The significant elevation of AST and ALT observed in the ICP group aligns with findings from Kant et al. (
15) and Wang et al. (
8), confirming liver dysfunction associated with ICP. The rise in liver enzymes is reported in various studies and constitutes a diagnostic criterion for ICP (
17). However, Jhirwal et al. (
16) reported a stronger correlation between bile acid levels and liver enzymes, which might reflect differences in laboratory methods or variations within study populations.
The findings of this study have practical implications for improving maternal and fetal outcomes in ICP. By highlighting the increased risks of preterm delivery and low birth weight, healthcare providers can implement closer monitoring and timely interventions to mitigate these risks. This involves implementing early labor induction when indicated and providing enhanced prenatal care to ensure optimal health outcomes for both the mother and the fetus.

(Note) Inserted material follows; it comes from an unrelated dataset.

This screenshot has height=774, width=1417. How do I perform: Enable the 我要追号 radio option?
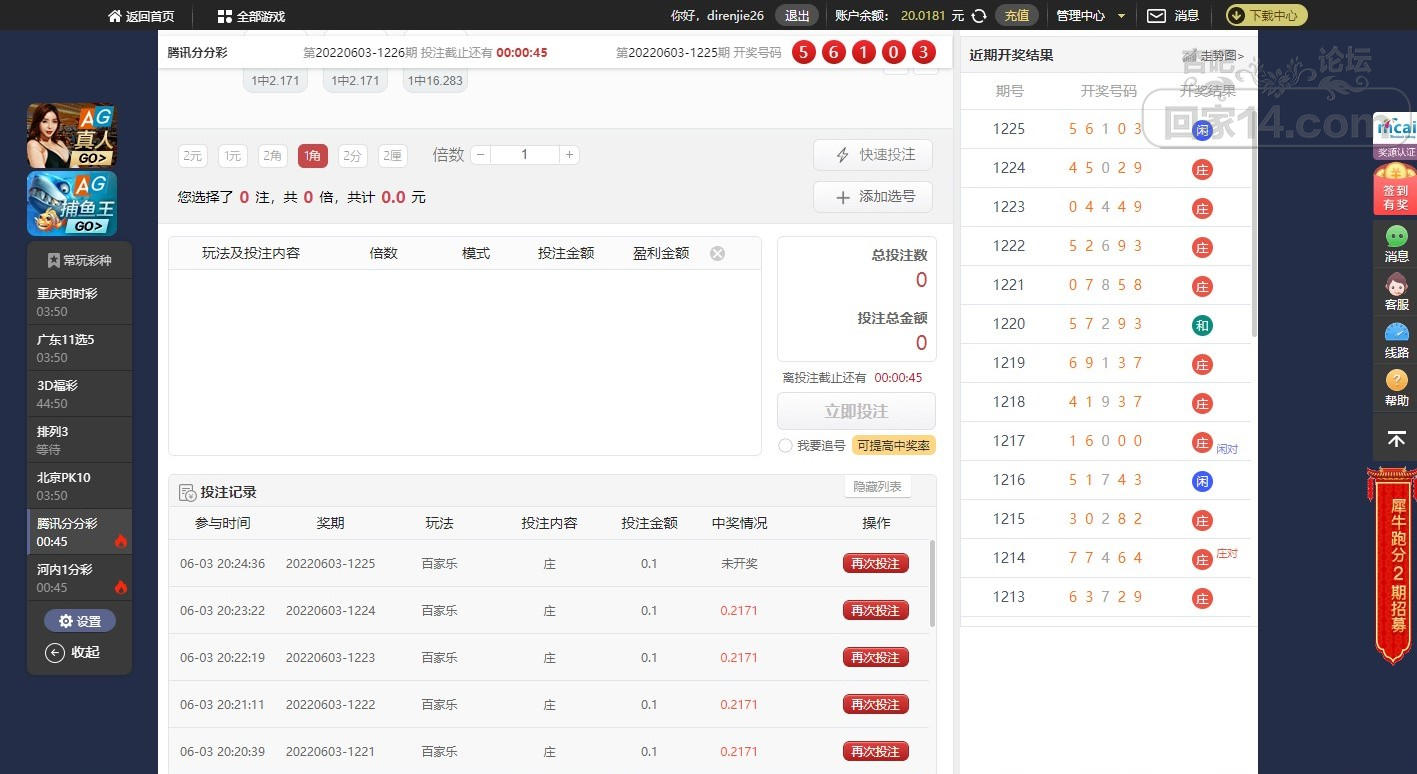[785, 446]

The present study has several limitations that should be acknowledged. First, the use of hospital-based data from a single center (Imam Khomeini Hospital) may limit the generalizability of the findings to other populations or healthcare settings. Conducting the study at a single center may restrict variability in patient demographics and clinical management, which could affect the applicability of results to broader or differing populations. Second, although the control group was matched to cases based on age and gestational age, other potential confounding factors such as socioeconomic status or lifestyle variables were not accounted for, which could influence the outcomes. Additionally, the exclusion of women with multiple pregnancies and chronic liver diseases other than ICP, while minimizing confounding, could introduce selection bias. This exclusion might have led to an underestimation of the severity and spectrum of maternal and fetal outcomes related to ICP, as patients with such comorbidities may experience more complicated clinical courses. Future studies with larger cohorts and sufficient statistical power are needed to apply outcome-specific multivariable models and to better account for potential confounders such as BMI, parity, and socioeconomic status. Furthermore, this study’s retrospective design and reliance on clinical records may have led to underreporting or misclassification of certain outcomes, especially mild or subclinical conditions such as mild preeclampsia. Variability in clinical documentation might introduce information bias, potentially affecting the accuracy and reliability of the reported findings. Future prospective studies with standardized data collection protocols are recommended to mitigate this limitation. Finally, the retrospective nature of data collection and reliance on clinical records may lead to incomplete or inaccurate documentation, potentially affecting the reliability of the findings.
5.1. Conclusions
The findings reveal that ICP is associated with liver dysfunction and notable changes in maternal characteristics, including altered uterine parameters. On the fetal side, ICP contributes to adverse outcomes such as preterm delivery, neonatal RDS, reduced neonatal weight, and higher NICU admission rates. The results emphasize the importance of early diagnosis and proactive care for women with ICP to optimize pregnancy outcomes. Further research is needed to explore the underlying mechanisms of ICP and address its broader implications across diverse populations.